Have you considered Revlimid, you seem like a good candidate. It's side effects are minimal and it can raise the Hgb. Mine is currently 14.5.
I feel great.

The Conf provides 3 meals a day where you can meet others easily.
IT was very professionally presented.

Hope to see you next year.

Kirby,

Revlimid will be my next drug of choice. Currently Aranesp is keeping my hgb in the 11 range. I like my afternoon break every day, but I function pretty well in this range. I am not sure how I will pay for it though. Because I get my Aranesp injections at the hospital my insurance covers it. But once I go on pills I am not sure they will cover it as my perscription plan is horrible, non-formulary only.

Zoe

Vegas Conference
 

Hi Everyone that attended,
It was a great conference. Had alot of questions answered that I did not know. Now, which is the answer to go with. If you have a match sibling for the transplant,would it be the answer?(Do not know how much of a match) Or another round of ATG. My levels are heg 8.5 plat. 44 white 2.5 netophil .09. I did not know ATG was not a cure until the conference. Have had the diease since 2005, came out of remission 5 months ago. Doctor uped cyclosporine to 250 at that time. No response yet. Should medicine have started working by now. Forgot to say had ATG in March of 2005 hospital did it wrong.

prescription meds
 

Regarding Zoe's concern that an oral Rx may not be covered by the plan...
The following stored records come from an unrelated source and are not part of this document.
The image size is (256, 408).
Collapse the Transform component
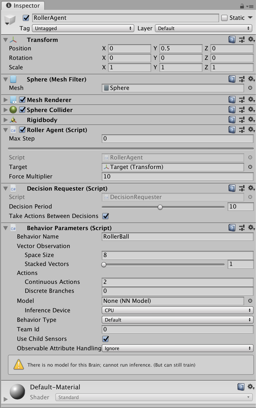pyautogui.click(x=5, y=40)
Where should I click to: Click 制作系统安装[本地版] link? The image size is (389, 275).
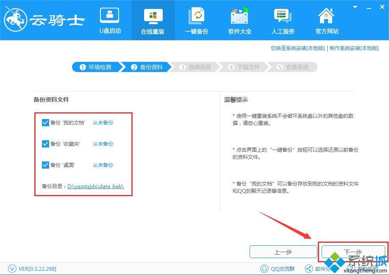pos(354,48)
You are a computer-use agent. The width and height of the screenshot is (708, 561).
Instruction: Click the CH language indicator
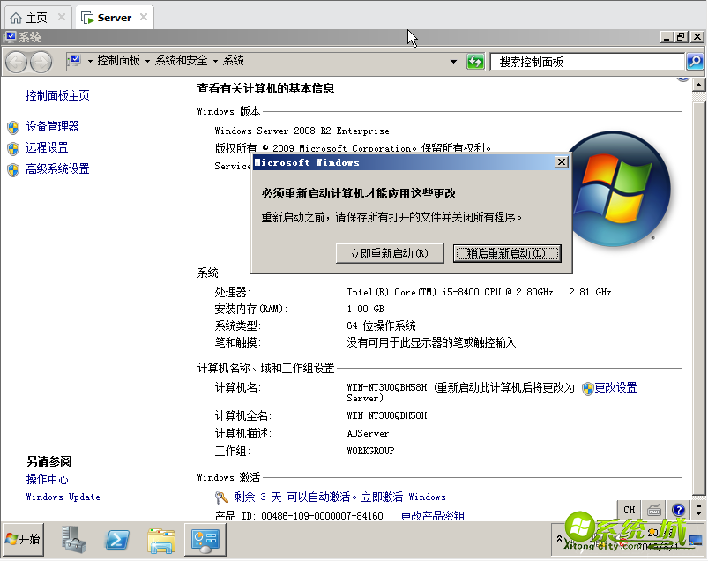[x=628, y=510]
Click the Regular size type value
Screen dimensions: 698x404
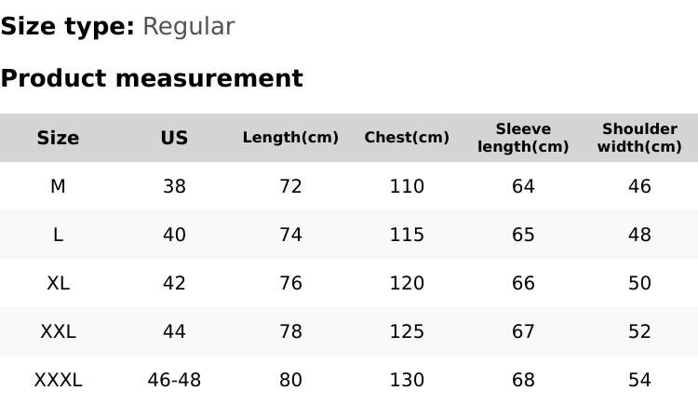click(188, 26)
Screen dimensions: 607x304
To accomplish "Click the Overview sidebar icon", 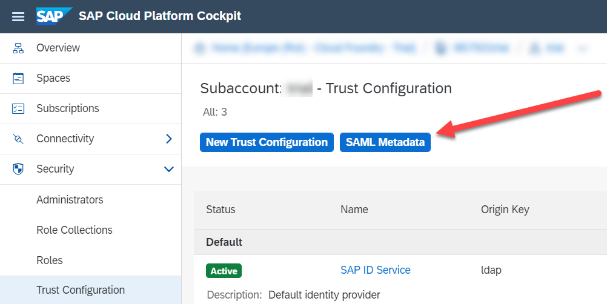I will 18,48.
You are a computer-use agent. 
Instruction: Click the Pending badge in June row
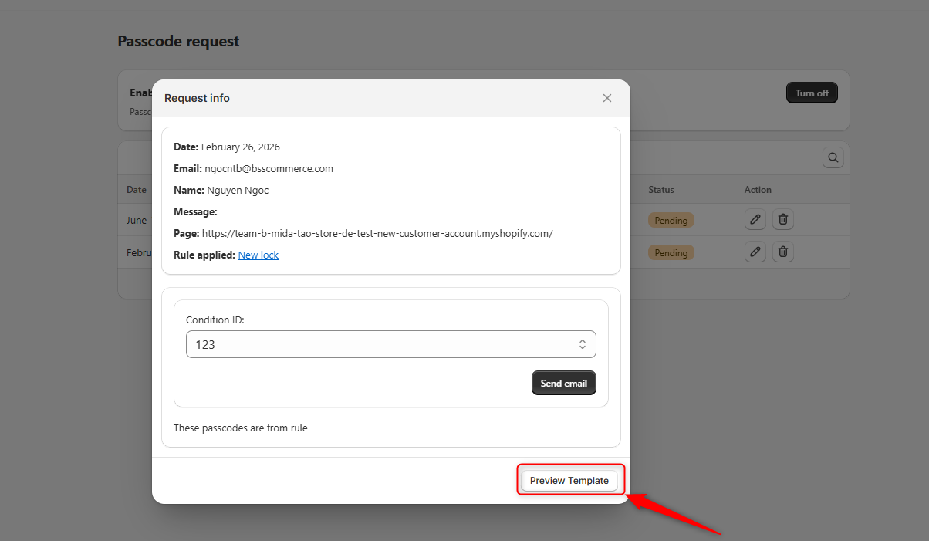671,221
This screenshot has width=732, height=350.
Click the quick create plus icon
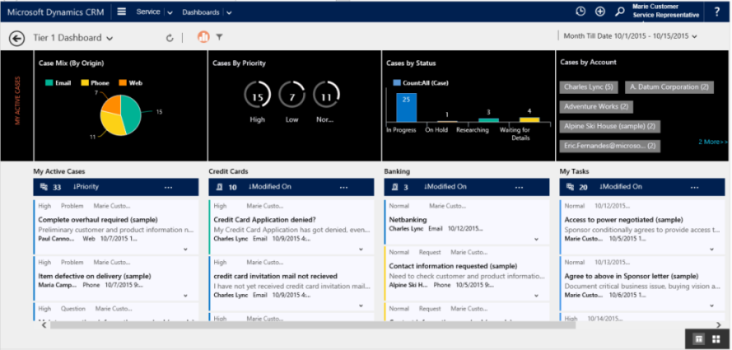tap(600, 12)
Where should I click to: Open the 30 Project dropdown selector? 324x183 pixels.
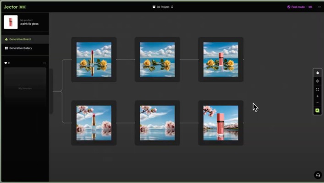click(x=162, y=7)
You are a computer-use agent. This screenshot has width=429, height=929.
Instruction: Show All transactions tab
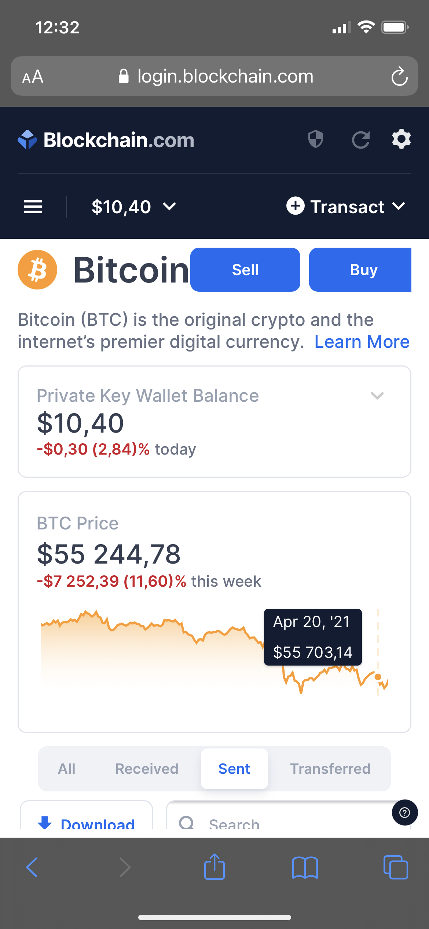coord(67,769)
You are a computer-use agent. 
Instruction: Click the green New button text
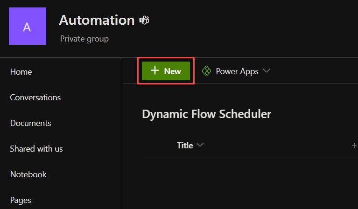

Most companies have patient assistance plans to cover patients whose payers don't cover certain drugs. In many instances it is easier to get free drug than it is to get help making a copay. IE - if it is not covered you get if for free but if it is covered but you can't aford it more documentation (income etc) may be required. Also, when receiving drugs in the office as an infusion or injection you may be able to get the drug for free from the manufacturer but there is still the administration costs as well as the cost of the supplies (esp if it is an infusion - chair time, rn time, tubing, bags, saline etc.) Sometimes offices cannot aford to eat these costs and a patient may miss out on a particular rx. With an oral, there may be less resistance to helping get you onto therapy because free rx does not cost the office anything. This is not meant to be negative towards physicians but some small private practices cannot provide free support services even when they want to.
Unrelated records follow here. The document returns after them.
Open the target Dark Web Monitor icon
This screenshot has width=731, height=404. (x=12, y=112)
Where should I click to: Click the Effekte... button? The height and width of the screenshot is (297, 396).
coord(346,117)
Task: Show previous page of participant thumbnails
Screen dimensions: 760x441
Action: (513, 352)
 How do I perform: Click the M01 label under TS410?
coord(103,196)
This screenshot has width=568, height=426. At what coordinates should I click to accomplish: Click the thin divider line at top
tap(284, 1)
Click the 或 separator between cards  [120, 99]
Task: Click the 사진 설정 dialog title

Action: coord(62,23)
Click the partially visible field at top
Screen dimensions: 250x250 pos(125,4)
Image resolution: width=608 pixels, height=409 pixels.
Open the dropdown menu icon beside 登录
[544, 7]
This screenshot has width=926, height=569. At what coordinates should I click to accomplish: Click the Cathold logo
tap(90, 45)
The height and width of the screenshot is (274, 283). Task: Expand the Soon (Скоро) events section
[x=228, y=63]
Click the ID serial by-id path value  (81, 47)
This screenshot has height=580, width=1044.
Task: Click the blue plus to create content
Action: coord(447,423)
Bottom line - the drug companies want you to use their drug. If you do and it works (even if the drug was free) it may help your doctor become more comfortable with the product and eventually s/he will prescribe it to a patient whose plan will pay for it. This is even more true when a rx is new to the market! Ultimately it is up to you to ask for the help. The nurses are great but always overworked, the doctors know the clinical stuff but have no idea how to get the drug and the office manager is often tied up with the "big picture" issues. All mean well, but you have to take charge. Good luck!

breitenr,

Thanks for the info. The cancer clinic I go to is actually pretty good about helping me with some of this. They were really helpful is hooking me up with the Healtwell Foundation who awarded me $5000 towards my Aranesp. Also, the local hospital where I get my injections has picked up the cost after the insurance that I can't afford. Right now, since my medical bills have topped 10K this year, I have no deductible until January. Then the Healthwell Foundation will pick up for a few injections, then I will be back to finding more aid. I do have a list of foundations which help when they have the money.
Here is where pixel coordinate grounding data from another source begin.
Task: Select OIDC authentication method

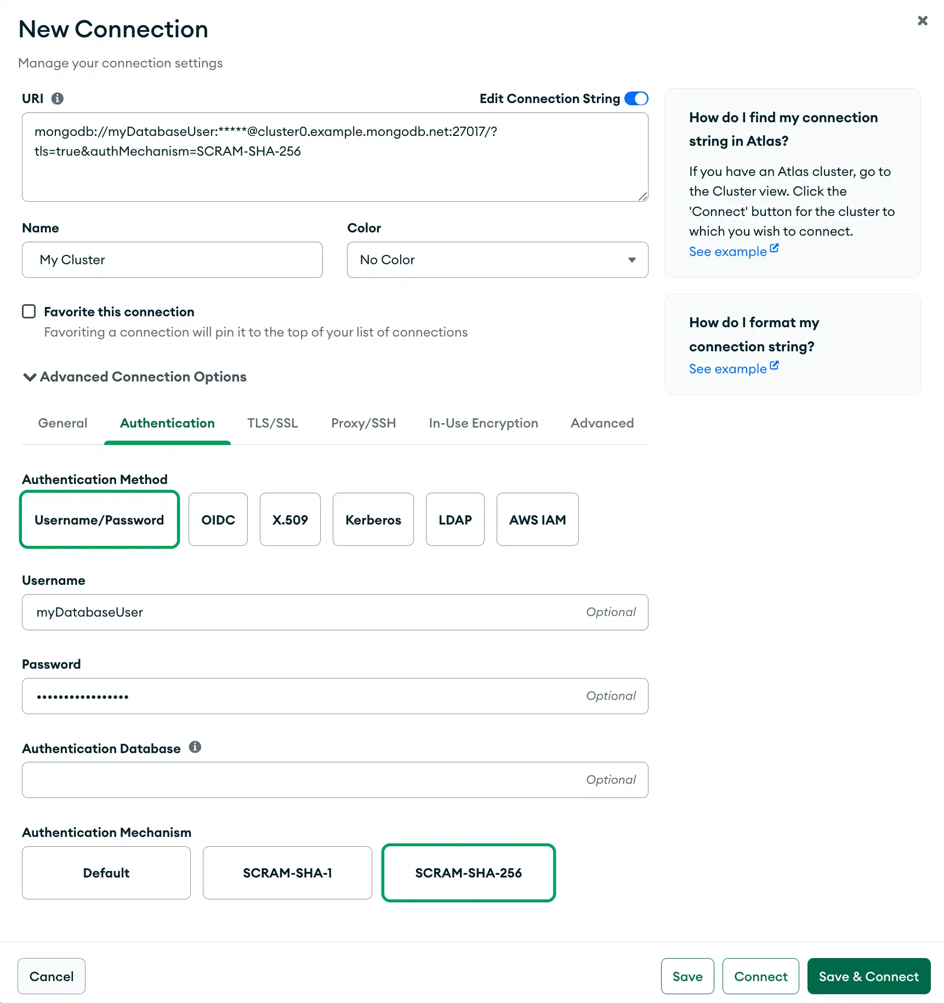Action: [218, 520]
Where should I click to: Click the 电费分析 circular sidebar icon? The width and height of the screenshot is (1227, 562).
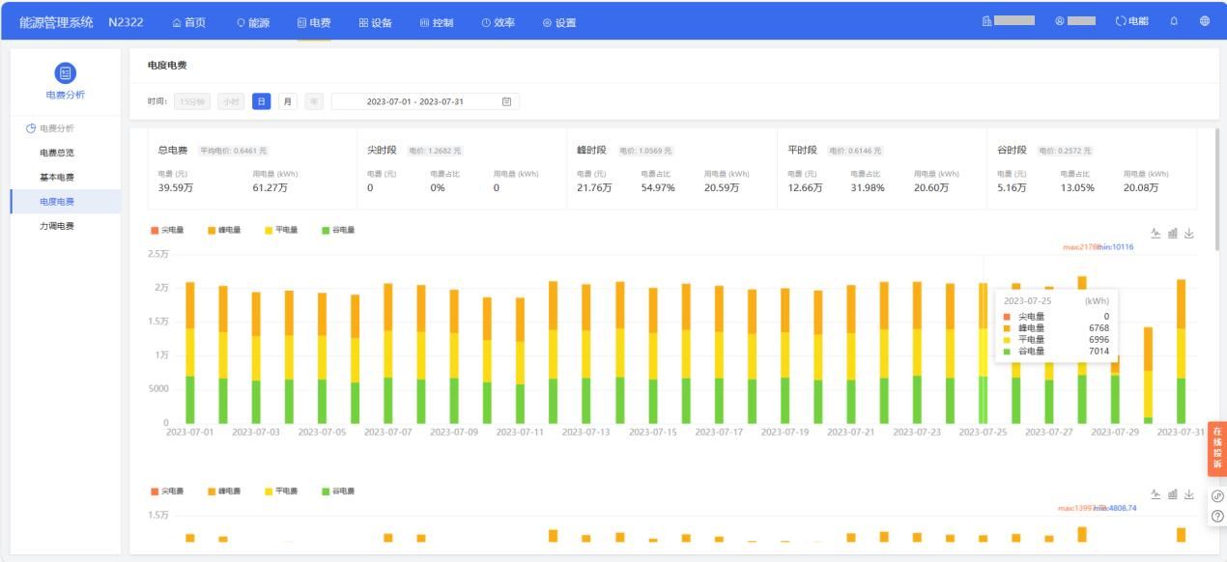pyautogui.click(x=66, y=73)
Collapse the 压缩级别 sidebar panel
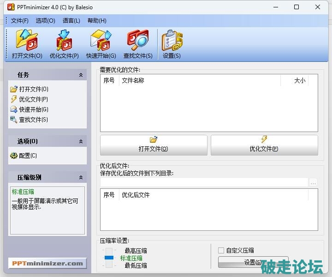The width and height of the screenshot is (332, 277). tap(81, 177)
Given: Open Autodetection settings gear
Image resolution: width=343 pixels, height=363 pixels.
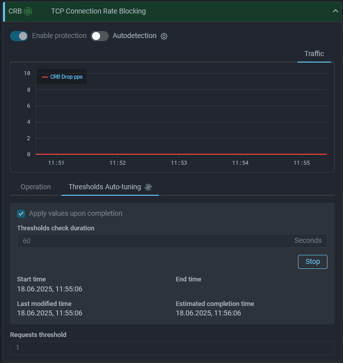Looking at the screenshot, I should (164, 36).
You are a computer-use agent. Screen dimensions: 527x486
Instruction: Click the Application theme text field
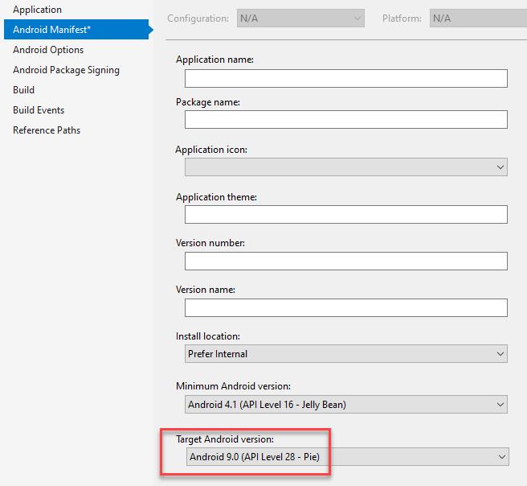pos(345,214)
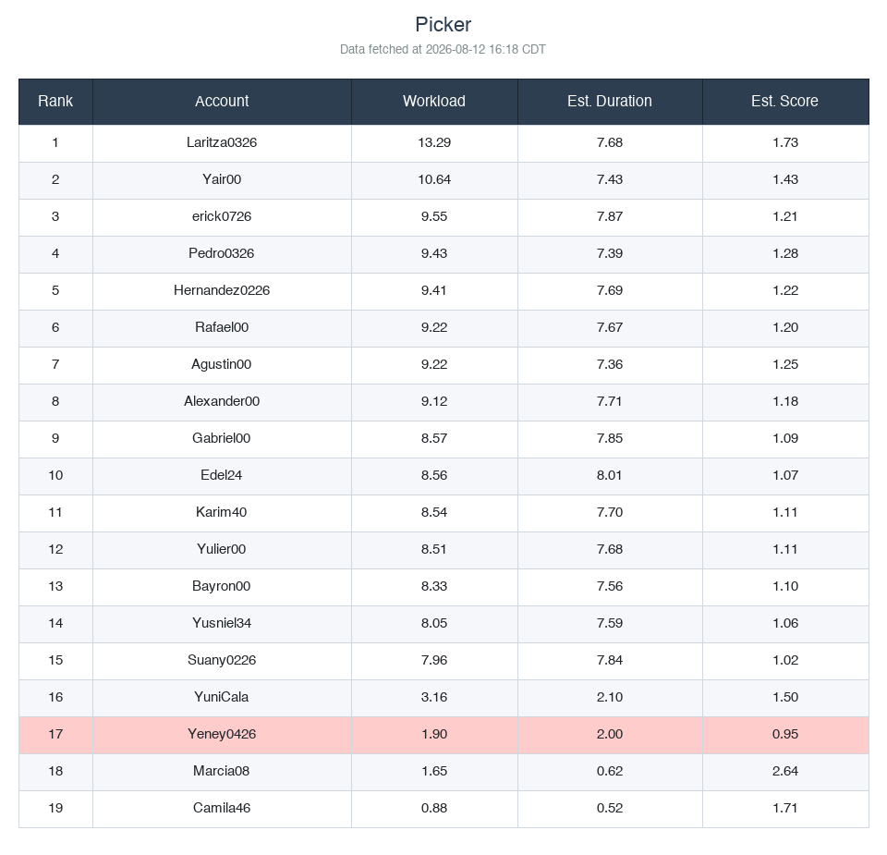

I did find that Amgen has a program that would have helped with Aranesp if I had no insurance, but they turned me down for co-pay assistance.

Sometimes, getting assistance for medical bills feels like a full time job. :eek:


Zoe

Thank you, Kirby!
 

I went home and immediately incorporated the functions you had used on your Excel spreadsheet and it makes much better spreadsheets. Simplifies the data and makes it easily understandable.

If any of you out there have not tried to track your blood tests on a spreadsheet, I would encourage you to do so. It really helps showing trends.